Philipp Etter und Leland B. Harrison, US-Gesandter in der Schweiz, bei der Eröffnung der Ausstellung «USA baut» im Kunstgewerbemuseum in Zürich im September 1945.
Philipp Etter und Leland B. Harrison, US-Gesandter in der Schweiz, bei der Eröffnung der Ausstellung «USA baut» im Kunstgewerbemuseum in Zürich im September 1945. Keystone / Photopress-Archiv / Milou Steiner
Die anfängliche Weigerung Etters, Kultur überhaupt zu organisieren, mag ein Teil der Erklärung dafür sein. Die Kunst wurde in vielen Bereichen sich selbst überlassen und im Schlechten wie im Guten hatte diese Zurückhaltung Folgen. Grosse Kulturprojekte konnten sich unter diesen Umständen nur mit Mühe behaupten. Anerkennend schrieb dagegen Jakob Wyrsch, Psychiater und Schriftsteller, 1971 zu Etters 80. Geburtstag: «Klugerweise hat Etter als Bundesrat nichts von einem Eidg. Kulturministerium wissen gewollt. Denn das künstlerische und wissenschaftliche Schaffen soll in Freiheit blühen oder zeitweise auch serbeln, ohne dass es von einer Zentrale aus dirigiert wird.» Die geistige Landesverteidigung stand mit der Pro Helvetia anfänglich tatsächlich auf schmaler finanzieller Grundlage. Ein sozialdemokratischer Nationalrat war 1939 von der «sehr bescheidenen Vorlage» zur Gründung einer Kulturstiftung eher enttäuscht, während Etter sich damit zufriedengab, dass die Pro Helvetia «nicht alle Aufgaben» erfüllen werde, «die sich ihr stellen», und auch keine «geistesuniformierende Kraft» werde aufbringen können.

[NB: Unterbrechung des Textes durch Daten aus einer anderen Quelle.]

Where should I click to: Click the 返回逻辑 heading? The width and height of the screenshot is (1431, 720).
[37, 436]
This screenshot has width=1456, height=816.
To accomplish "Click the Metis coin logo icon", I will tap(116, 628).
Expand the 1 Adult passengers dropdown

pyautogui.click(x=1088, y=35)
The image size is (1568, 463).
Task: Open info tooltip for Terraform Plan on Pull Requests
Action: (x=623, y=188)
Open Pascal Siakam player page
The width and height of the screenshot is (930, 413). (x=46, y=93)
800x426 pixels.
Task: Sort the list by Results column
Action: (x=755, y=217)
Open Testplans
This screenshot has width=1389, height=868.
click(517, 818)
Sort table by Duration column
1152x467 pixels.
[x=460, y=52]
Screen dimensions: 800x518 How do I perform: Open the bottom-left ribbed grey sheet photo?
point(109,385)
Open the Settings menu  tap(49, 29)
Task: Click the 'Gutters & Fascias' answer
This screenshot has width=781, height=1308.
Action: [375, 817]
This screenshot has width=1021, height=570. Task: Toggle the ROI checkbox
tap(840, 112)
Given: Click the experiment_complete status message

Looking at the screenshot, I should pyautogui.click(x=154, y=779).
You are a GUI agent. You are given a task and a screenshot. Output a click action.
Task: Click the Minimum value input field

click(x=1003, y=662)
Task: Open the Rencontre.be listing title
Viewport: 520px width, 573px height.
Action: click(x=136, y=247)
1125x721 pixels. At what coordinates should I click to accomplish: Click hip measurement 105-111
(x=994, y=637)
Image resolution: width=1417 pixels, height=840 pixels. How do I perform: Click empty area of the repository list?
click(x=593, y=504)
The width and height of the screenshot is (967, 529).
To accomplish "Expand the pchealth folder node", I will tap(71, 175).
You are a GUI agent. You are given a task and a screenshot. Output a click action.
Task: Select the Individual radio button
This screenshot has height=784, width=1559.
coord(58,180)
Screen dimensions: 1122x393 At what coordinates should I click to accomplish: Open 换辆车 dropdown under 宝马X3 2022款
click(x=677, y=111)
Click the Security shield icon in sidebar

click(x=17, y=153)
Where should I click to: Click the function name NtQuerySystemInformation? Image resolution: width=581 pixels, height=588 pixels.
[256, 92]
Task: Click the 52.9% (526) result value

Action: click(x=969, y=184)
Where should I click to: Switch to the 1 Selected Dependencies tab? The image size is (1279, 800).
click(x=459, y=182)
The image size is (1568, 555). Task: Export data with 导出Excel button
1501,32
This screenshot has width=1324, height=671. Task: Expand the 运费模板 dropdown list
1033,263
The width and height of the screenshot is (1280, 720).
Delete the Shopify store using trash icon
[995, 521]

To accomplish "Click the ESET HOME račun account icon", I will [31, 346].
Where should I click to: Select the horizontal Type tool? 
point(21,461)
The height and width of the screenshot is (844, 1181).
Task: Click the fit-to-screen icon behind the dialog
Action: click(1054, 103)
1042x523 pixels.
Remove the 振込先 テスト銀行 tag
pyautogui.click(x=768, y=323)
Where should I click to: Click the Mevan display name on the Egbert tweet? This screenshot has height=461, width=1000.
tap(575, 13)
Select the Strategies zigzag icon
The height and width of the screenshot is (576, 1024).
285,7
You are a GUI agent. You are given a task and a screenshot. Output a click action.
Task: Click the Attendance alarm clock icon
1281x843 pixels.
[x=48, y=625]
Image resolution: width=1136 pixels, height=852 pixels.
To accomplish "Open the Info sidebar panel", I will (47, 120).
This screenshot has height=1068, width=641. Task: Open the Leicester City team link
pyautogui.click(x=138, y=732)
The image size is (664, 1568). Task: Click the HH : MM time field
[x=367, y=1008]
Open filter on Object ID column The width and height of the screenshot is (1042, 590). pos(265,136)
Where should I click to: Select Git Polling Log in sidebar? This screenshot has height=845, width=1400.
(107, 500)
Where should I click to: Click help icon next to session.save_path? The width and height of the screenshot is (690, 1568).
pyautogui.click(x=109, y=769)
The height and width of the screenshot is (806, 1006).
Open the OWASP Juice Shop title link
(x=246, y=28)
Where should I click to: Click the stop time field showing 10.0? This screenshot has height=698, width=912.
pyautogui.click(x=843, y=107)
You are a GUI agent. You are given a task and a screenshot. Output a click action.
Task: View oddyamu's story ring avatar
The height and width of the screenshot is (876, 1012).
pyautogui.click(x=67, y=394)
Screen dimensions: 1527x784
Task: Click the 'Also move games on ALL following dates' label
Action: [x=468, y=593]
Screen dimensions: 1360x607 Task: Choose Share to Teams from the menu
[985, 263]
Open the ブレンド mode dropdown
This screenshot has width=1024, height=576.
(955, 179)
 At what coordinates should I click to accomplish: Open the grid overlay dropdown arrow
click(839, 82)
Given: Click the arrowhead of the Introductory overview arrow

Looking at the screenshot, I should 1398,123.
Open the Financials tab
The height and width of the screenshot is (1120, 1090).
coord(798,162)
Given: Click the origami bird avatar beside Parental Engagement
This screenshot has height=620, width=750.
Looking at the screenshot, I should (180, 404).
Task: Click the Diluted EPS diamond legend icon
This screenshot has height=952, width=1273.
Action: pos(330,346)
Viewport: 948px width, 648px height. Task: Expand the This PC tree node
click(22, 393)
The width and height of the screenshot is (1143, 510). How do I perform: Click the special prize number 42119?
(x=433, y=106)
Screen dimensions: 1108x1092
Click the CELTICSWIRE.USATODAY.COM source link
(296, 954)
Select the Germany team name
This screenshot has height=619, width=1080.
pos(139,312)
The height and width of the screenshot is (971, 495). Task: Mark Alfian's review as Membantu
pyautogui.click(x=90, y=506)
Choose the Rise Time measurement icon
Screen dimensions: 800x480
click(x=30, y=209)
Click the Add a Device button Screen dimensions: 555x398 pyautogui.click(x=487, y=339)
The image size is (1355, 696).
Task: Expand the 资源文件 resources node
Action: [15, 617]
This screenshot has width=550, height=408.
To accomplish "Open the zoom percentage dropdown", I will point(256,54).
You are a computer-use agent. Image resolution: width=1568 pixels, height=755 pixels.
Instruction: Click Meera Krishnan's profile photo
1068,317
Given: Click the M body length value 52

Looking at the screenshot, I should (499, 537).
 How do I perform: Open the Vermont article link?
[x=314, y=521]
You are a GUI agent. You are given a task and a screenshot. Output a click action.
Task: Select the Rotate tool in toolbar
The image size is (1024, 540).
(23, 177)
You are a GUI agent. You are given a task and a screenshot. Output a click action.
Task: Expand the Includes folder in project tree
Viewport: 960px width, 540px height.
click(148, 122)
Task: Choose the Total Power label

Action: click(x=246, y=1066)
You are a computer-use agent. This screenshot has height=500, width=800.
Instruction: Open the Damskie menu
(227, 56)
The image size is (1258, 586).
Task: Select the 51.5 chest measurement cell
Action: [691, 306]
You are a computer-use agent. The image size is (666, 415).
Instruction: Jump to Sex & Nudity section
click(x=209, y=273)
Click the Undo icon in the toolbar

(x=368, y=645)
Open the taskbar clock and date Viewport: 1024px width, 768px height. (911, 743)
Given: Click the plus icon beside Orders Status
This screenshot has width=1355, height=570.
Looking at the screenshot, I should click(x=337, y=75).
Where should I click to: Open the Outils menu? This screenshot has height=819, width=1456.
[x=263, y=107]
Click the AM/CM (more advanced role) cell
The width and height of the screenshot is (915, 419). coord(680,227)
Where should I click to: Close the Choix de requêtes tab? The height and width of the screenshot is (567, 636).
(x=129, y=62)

Philipp Etter mit dem Kurator Paul Hilber und den Kunstkommissionsmitgliedern Augusto Giacometti und Alfred Blailé an der Eröffnung der Ausstellung «Die Kunstpflege des Bundes seit 1887» 1943 in Luzern.
Philipp Etter mit dem Kurator Paul Hilber und den Kunstkommissionsmitgliedern Augusto Giacometti und Alfred Blailé an der Eröffnung der Ausstellung «Die Kunstpflege des Bundes seit 1887» 1943 in Luzern. Staatsarchiv Zug
An vielen Widerständen, inneren Hemmnissen und gegenseitigem Misstrauen drohte die frühe Kulturpolitik zu scheitern: an antisozialistischen Ressentiments und kantonalistischen Vorbehalten bei Etter selbst, an antikatholischen Reflexen, am Widerwillen gegen auch nur ansatzweise modernes Kunstschaffen auf konservativer Seite, an ultraföderalistischen oder intellektualistischen Zweifeln gegenüber einer «gleichgeschalteten» eidgenössischen Kulturpropaganda und an der von links wie rechts bisweilen geäusserten Furcht vor Untervertretung in den wichtigen Schaltzentren der künftigen Kulturpolitik. «Geistige Landesverteidigung!», klagte Etter daher bereits 1937 gegenüber einem Freund. «Als ich an die Lösung dieses Problems herantrat, war ich mir zum Voraus der Schwierigkeiten bewusst, die sich in den Weg stellen würden. Das ‹Geistige› lässt sich nicht so leicht organisieren wie das Materielle.»